=== Text block ===
# Help! 14 wk old puppy won't stop biting and won't take to



## joebirdie3 (Jan 13, 2010)

We are in our 4th week as new owners of a wonderful Maltese puppy, but we are having some problems as new parents. My wife and I are both first-time dog owners, so we are not experienced at training and reinforcing behavior. Pumpkin, our puppy is usually very good and well-behaved, but when she gets excited and playful, all she wants to do is BITE everything - our hands, feet, socks, pants, couch, etc. not just her toys. She gets quite aggressive at times, and it hurts! On top of that, she doesn't seem to respond to "NO" or other attempts at discipline, as she thinks I am still playing - it only makes her more aggressive. What are effective and constructive forms of discipline so she stops this misbehavior? Though she is only 3 pounds right now, her "playing" can be quite scary for little kids, and quite irritating for adults like myself. Please help! Thanks


----------



## ilovemymaltese (Oct 9, 2008)

Just out of curiosity for myself, how many weeks was she when you bought her home?


----------



## Canada (Jun 4, 2009)

Hi! *Congrats on your new puppy!* :flowers: 

I am not an expert but it sounds like she is nipping you as an invitation to play. This is her way of saying "Hey, come play with me!" 
Say something like "Ouch" loudly and walk away and ignore her for a very short time. Then resume playing with her. Keep doing the "Ouch" and walking away and eventually she will catch on.

Puppies teach this naturally to each other. One will yelp and the other should know that the yelp is because it was biting the other pup. Your "Ouch" is communicating this to her, that it hurts. She will grow out of it.

As for frightening young kids, and I am not sure on the kids' ages, that is a great point that you brought up. You are obviously very caring.  
In general, Maltese should be only allowed to play with older children. Their nipping (as pups) and nails can scratch young kids delicate skin. AND young children can _very_ easily injure a Maltese (anything a child can pick up, they can drop) So they are not suitable playmates for each other. They need to be kept seperated, baby gates are a great idea.

=== Dataset section ===
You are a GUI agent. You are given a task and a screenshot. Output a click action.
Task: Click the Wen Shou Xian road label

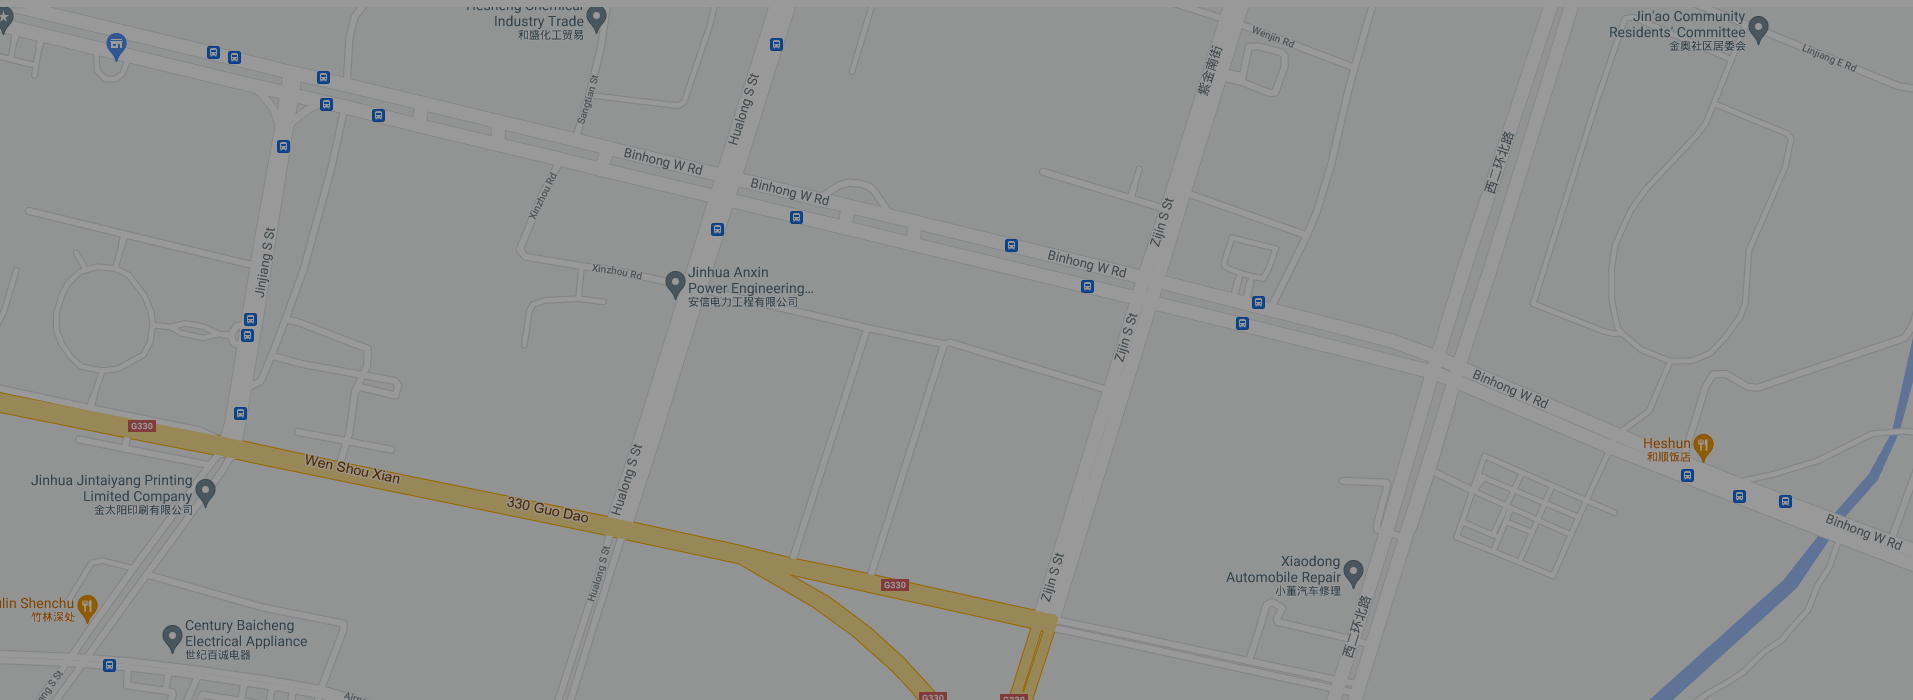coord(352,469)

=== Work to do ===
(a) From the puppy-biting thread above, reproduce the stretch from "Puppies teach this" through "obviously very caring.".
(b) Answer these questions using the puppy-biting thread above:
(i) How much does Pumpkin weigh right now?
(ii) What word does the reply from Canada suggest saying loudly before walking away?
(iii) What does that reply call a great idea for keeping a Maltese and young children separated?

=== Per-task answers ===
(a)
Puppies teach this naturally to each other. One will yelp and the other should know that the yelp is because it was biting the other pup. Your "Ouch" is communicating this to her, that it hurts. She will grow out of it.

As for frightening young kids, and I am not sure on the kids' ages, that is a great point that you brought up. You are obviously very caring.

(b)
(i) 3 pounds
(ii) "Ouch"
(iii) Baby gates